==== Excerpted passage

Endornaviruses are known to be unconventional viruses: no evidence of cell-to-cell movement; the dsRNA occurs in every tissue and at every developmental stage at relatively consistent concentrations [2, 8]. Although the dsRNA is found in the cytoplasm of host cells, it is transmitted very efficiently (> 98%) to progeny plants via pollen and ova [2]. Recently, Hao et al. [9] demonstrated endornavirus ability for horizontal transmission between hosts in necrotrophic fungus Botrytis cinerea. Endornaviruses have been reported to infect economically important crops such as avocado, barley, bell pepper, common bean, fava bean, melon, and rice, except for isolates of Vicia faba endornavirus [5] their overall effect on plants is not known.

========
==== Data for review

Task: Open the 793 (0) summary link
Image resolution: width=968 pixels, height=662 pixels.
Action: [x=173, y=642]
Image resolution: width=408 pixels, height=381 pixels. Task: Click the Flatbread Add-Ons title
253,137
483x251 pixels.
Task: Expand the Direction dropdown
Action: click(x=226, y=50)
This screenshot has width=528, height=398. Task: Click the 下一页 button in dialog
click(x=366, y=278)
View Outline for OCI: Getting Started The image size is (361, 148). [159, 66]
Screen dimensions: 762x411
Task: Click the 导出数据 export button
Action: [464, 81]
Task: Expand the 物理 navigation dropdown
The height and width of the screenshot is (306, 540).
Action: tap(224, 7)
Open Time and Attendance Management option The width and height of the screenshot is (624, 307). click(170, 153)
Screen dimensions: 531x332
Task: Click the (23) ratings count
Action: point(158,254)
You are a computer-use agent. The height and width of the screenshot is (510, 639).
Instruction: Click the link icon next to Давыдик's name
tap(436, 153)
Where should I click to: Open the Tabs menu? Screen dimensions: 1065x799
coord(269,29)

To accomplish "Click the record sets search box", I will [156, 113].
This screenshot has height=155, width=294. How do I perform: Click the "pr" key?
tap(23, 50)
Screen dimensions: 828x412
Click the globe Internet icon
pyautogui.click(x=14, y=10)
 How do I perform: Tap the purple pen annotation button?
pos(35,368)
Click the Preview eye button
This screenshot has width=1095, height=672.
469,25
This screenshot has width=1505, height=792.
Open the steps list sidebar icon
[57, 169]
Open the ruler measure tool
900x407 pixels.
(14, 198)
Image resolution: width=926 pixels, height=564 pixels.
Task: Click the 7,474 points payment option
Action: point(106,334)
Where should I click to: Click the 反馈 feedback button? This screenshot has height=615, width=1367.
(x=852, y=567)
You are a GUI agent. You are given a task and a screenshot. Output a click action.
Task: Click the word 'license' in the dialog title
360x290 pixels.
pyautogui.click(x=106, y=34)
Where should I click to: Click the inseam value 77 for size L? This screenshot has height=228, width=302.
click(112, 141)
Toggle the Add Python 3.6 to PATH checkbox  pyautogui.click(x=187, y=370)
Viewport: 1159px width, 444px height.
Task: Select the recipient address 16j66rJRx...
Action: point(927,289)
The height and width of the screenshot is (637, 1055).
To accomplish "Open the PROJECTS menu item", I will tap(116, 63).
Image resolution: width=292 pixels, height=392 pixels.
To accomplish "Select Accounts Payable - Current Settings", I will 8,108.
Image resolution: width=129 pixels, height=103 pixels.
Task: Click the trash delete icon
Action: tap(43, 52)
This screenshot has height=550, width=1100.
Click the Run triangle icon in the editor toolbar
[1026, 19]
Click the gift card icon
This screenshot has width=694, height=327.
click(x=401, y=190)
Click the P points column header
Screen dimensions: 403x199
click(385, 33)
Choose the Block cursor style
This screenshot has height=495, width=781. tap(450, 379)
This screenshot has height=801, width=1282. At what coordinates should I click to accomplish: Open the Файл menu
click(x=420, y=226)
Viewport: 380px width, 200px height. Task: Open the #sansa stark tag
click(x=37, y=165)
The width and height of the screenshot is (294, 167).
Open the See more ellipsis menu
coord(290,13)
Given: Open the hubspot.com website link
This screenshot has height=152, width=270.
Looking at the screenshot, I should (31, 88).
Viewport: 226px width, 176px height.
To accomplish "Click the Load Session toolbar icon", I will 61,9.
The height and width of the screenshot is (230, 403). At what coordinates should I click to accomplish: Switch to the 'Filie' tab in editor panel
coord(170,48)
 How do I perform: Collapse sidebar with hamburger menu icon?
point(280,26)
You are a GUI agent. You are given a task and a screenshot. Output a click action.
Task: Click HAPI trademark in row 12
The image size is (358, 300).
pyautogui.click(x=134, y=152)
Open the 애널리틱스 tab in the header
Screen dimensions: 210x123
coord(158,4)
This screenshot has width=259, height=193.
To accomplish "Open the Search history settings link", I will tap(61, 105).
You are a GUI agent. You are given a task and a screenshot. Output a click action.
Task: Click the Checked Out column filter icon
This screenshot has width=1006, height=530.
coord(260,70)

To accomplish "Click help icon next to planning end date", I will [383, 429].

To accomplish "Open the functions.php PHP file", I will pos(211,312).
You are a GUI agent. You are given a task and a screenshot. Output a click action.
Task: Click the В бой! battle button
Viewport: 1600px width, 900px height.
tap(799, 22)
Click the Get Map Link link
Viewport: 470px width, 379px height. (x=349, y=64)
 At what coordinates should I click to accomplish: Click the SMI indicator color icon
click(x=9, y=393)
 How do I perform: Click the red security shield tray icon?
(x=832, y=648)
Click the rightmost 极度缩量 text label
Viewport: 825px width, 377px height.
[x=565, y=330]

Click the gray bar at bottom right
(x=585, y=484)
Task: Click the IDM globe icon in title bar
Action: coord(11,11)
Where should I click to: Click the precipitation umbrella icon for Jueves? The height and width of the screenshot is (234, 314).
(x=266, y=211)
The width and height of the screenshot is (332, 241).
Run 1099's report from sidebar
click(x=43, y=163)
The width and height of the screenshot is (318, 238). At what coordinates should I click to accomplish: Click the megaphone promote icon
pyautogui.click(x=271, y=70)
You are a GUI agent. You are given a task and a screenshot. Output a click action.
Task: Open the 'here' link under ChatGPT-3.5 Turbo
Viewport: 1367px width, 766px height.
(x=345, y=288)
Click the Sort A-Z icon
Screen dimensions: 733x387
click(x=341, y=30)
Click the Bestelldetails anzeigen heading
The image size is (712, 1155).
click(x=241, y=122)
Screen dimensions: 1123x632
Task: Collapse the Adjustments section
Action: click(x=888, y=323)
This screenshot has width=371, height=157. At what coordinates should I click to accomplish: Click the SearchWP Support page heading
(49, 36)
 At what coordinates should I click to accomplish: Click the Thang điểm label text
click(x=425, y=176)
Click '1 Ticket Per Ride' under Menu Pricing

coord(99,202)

========

● Problem set:
(1) Answer these questions about the endornavirus passage:
(a) In what part of host cells is the dsRNA found?
(b) How efficiently is the dsRNA transmitted to progeny plants, and by what means?
(c) In which fungus did Hao et al. show that endornaviruses can be transmitted horizontally between hosts?
(2) From the endornavirus passage, print the part that opens with the words containing "Endornaviruses are known" and closes with "is not known.".

● Solutions to the tasks:
(1)
(a) The cytoplasm.
(b) Very efficiently (> 98%), via pollen and ova.
(c) Botrytis cinerea.

(2)
Endornaviruses are known to be unconventional viruses: no evidence of cell-to-cell movement; the dsRNA occurs in every tissue and at every developmental stage at relatively consistent concentrations [2, 8]. Although the dsRNA is found in the cytoplasm of host cells, it is transmitted very efficiently (> 98%) to progeny plants via pollen and ova [2]. Recently, Hao et al. [9] demonstrated endornavirus ability for horizontal transmission between hosts in necrotrophic fungus Botrytis cinerea. Endornaviruses have been reported to infect economically important crops such as avocado, barley, bell pepper, common bean, fava bean, melon, and rice, except for isolates of Vicia faba endornavirus [5] their overall effect on plants is not known.